▶ TEXT BLOCK:
+---+
Topic modeling involves **extracting features from document terms** and using
mathematical structures and frameworks like matrix factorization and SVD to generate **clusters or groups of terms** that are distinguishable from each other and these clusters of words form topics or concepts

Topic modeling is a method for **unsupervised classification** of documents, similar to clustering on numeric data

These concepts can be used to interpret the main **themes** of a corpus and also make **semantic connections among words that co-occur together** frequently in various documents

Topic modeling can help in the following areas:
- discovering the **hidden themes** in the collection
- **classifying** the documents into the discovered themes
- using the classification to **organize/summarize/search** the documents

Frameworks and algorithms to build topic models:
- Latent semantic indexing
- Latent Dirichlet allocation
- Non-negative matrix factorization

## Latent Dirichlet Allocation (LDA)
+---+
▶ INPUT DATA:
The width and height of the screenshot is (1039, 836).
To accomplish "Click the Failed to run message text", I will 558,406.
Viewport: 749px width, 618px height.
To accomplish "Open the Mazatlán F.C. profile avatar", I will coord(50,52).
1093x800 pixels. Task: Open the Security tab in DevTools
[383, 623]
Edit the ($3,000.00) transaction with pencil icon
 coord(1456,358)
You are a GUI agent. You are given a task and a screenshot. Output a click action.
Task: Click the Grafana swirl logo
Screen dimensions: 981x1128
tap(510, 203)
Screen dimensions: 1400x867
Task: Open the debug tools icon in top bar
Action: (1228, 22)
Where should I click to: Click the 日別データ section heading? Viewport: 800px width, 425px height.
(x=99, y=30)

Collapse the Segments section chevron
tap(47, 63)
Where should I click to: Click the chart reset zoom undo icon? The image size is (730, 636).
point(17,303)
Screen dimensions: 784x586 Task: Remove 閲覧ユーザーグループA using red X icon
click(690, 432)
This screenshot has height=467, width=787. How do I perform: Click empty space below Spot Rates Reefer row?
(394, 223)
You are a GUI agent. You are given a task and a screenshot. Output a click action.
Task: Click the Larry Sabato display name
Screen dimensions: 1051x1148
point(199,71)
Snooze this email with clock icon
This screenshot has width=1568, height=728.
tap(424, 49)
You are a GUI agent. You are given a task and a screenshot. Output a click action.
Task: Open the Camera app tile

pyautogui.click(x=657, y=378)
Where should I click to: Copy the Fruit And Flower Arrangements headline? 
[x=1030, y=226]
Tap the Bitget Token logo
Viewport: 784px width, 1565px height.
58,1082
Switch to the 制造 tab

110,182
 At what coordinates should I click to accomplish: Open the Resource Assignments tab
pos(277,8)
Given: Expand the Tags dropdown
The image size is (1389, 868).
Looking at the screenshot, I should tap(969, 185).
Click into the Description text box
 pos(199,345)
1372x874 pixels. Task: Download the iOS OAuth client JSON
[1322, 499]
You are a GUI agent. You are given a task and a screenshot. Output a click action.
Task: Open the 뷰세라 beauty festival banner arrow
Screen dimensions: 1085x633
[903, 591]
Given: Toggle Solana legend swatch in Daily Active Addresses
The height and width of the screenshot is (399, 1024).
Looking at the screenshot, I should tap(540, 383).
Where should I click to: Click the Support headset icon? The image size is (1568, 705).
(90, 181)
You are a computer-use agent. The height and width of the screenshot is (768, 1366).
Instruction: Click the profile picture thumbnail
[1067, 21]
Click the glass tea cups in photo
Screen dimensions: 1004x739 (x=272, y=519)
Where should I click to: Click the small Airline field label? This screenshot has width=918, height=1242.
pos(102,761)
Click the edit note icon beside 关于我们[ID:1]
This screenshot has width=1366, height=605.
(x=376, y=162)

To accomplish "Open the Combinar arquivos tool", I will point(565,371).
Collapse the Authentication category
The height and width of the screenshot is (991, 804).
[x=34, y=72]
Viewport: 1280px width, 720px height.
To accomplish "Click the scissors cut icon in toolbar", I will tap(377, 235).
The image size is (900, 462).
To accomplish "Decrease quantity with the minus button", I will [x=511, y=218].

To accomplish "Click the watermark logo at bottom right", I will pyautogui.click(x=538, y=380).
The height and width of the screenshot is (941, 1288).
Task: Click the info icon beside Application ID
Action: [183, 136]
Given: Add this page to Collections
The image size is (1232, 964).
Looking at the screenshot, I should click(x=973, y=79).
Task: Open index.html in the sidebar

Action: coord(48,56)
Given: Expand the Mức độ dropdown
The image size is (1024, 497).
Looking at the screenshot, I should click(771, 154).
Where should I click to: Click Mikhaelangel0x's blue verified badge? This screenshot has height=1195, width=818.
+---+
▶ PROBLEMS:
• A. Echo the entries from the line with "Viewport: 1280px width, 720px height." up to and including the last line of the entries.
• B. Continue the topic modeling text from where it stops.

▶ TASK-BY-TASK ANSWERS:
• A.
Viewport: 1280px width, 720px height.
To accomplish "Click the scissors cut icon in toolbar", I will tap(377, 235).
The image size is (900, 462).
To accomplish "Decrease quantity with the minus button", I will [x=511, y=218].

To accomplish "Click the watermark logo at bottom right", I will pyautogui.click(x=538, y=380).
The height and width of the screenshot is (941, 1288).
Task: Click the info icon beside Application ID
Action: [183, 136]
Given: Add this page to Collections
The image size is (1232, 964).
Looking at the screenshot, I should click(x=973, y=79).
Task: Open index.html in the sidebar

Action: coord(48,56)
Given: Expand the Mức độ dropdown
The image size is (1024, 497).
Looking at the screenshot, I should click(771, 154).
Where should I click to: Click Mikhaelangel0x's blue verified badge? This screenshot has height=1195, width=818.

• B.
The latent Dirichlet allocation (LDA) technique is a **generative probabilistic model** where each **document is assumed to have a combination of topics** similar to a probabilistic latent semantic indexing model

In simple words, the idea behind LDA is that of two folds:
- each **document** can be described by a **distribution of topics**
- each **topic** can be described by a **distribution of words**

### LDA Algorithm

- 1. For each document, **randomly initialize each word to one of the K topics** (k is chosen beforehand)
- 2. For each document D, go through each word w and compute:
    - **P(T |D)** , which is a proportion of words in D assigned to topic T
    - **P(W |T )** , which is a proportion of assignments to topic T over all documents having the word W
- **Reassign word W with topic T** with probability P(T |D)´ P(W |T ) considering all other words and their topic assignments

![LDA](https://raw.githubusercontent.com/subashgandyer/datasets/main/images/LDA.png)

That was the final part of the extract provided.